Mais cela se passe-t-il ainsi partout ? Et les médias font-ils suffisamment la distinction entre les types d’études réalisées et expliquent-ils leurs lacunes ? « De nombreuses rédactions, de nombreux journaux ou stations de radio ont réduit le journalisme scientifique ces dernières années », déplore Luca Tratschin.

Pour Reto Knutti, le problème ne vient pas nécessairement des médias, mais du fait que « nous ne sommes pas prêts à payer pour une information de qualité. La pression sur les médias est énorme, le journalisme scientifique coûte cher, les gens ne lisent presque plus et consomment leurs informations sur les réseaux sociaux. »

Répondre aux doutes

Pour ne rien arranger, la science n’est pas seulement faite de résultats, mais avant tout de débats, d’essais et de reproduction de théories, et de leur éventuel échec. Il existe un large consensus au sein de la communauté scientifique pour dire que ce dernier point n’est souvent pas assez discuté.

« La science produit toujours de nouvelles connaissances. Mais celles-ci s’accompagnent d’encore plus de questions, d’incertitudes, de non-savoir », déclare Luca Tratschin. Cette ambivalence constitue le dilemme, mais aussi la fascination de l’activité scientifique. « Tout résultat scientifique est associé à l’incertitude et doit faire l’objet de contraintes méthodologiques et conceptuelles. La science ne reflète pas simplement une réalité donnée, claire et sans ambiguïté. »

Les résultats et déclarations scientifiques complexes sont souvent tronqués, déformés et exagérés dans les médias. « La COVID-19 a montré que nous devons faire plus, que nous devons montrer ce que nous savons et ce que nous ne savons pas, mais que nous ne devons pas donner de recettes. Nous devons renforcer cette distinction », estime Marcel Tanner, président des Académies suisses des sciences.

Reto Knutti suggère aux chercheurs d’enrober leurs résultats dans une histoire, afin de pouvoir les communiquer de manière plus compréhensible. Et de citer l’économiste et lauréat du prix Nobel Daniel Kahneman: « Personne n’a jamais pris de décision sur la base d’un chiffre. Vous avez besoin d’une histoire. »

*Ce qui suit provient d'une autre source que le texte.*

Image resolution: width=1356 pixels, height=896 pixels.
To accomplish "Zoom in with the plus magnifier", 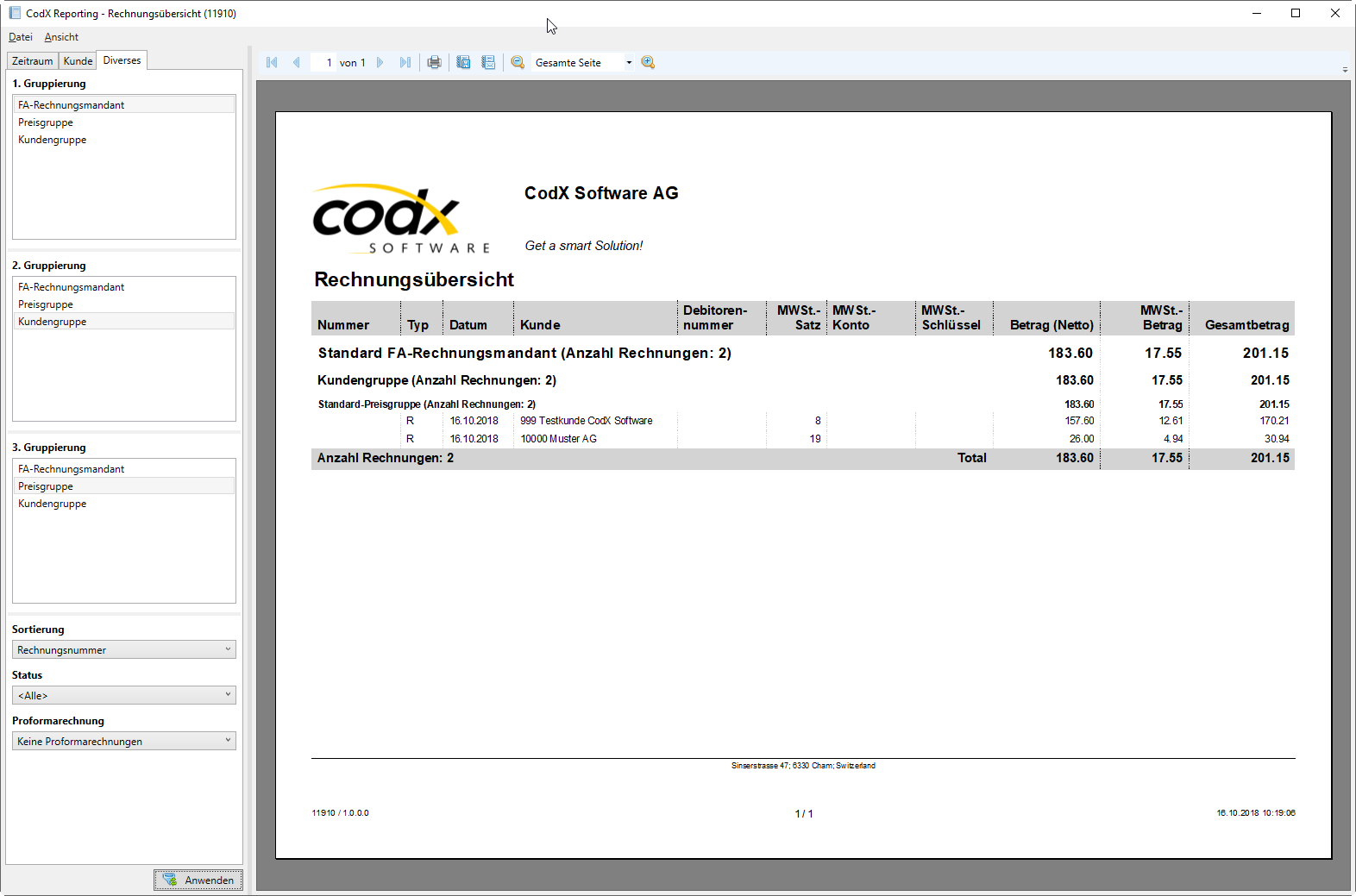I will pos(649,62).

Peut-être que le débat autour de la liberté de parole de la task force scientifique nationale COVID-19 n’était pas une si mauvaise chose après tout, suggère Reto Knutti. « Ce débat et la résistance du public et des médias ont montré que faire taire ou censurer les faits désagréables n’est pas la voie à suivre. » La responsabilité personnelle ne peut fonctionner que « lorsqu’on peut se faire sa propre idée en toute connaissance de cause et que toutes ces évaluations sont posées sur la table ».

Enfin, Reto Knutti souligne que, dans ce contexte, la communication scientifique et le conseil aux décideurs politiques sont finalement deux choses différentes : « La première est la question de la consommation des médias; la seconde concerne la manière dont il est possible d’établir un dialogue avec la politique. » Et si la communication entre la science, le public et les médias fonctionne, cela ne signifie encore de loin pas « que nous trouverons un processus avec la politique sur la manière d’échanger des idées ».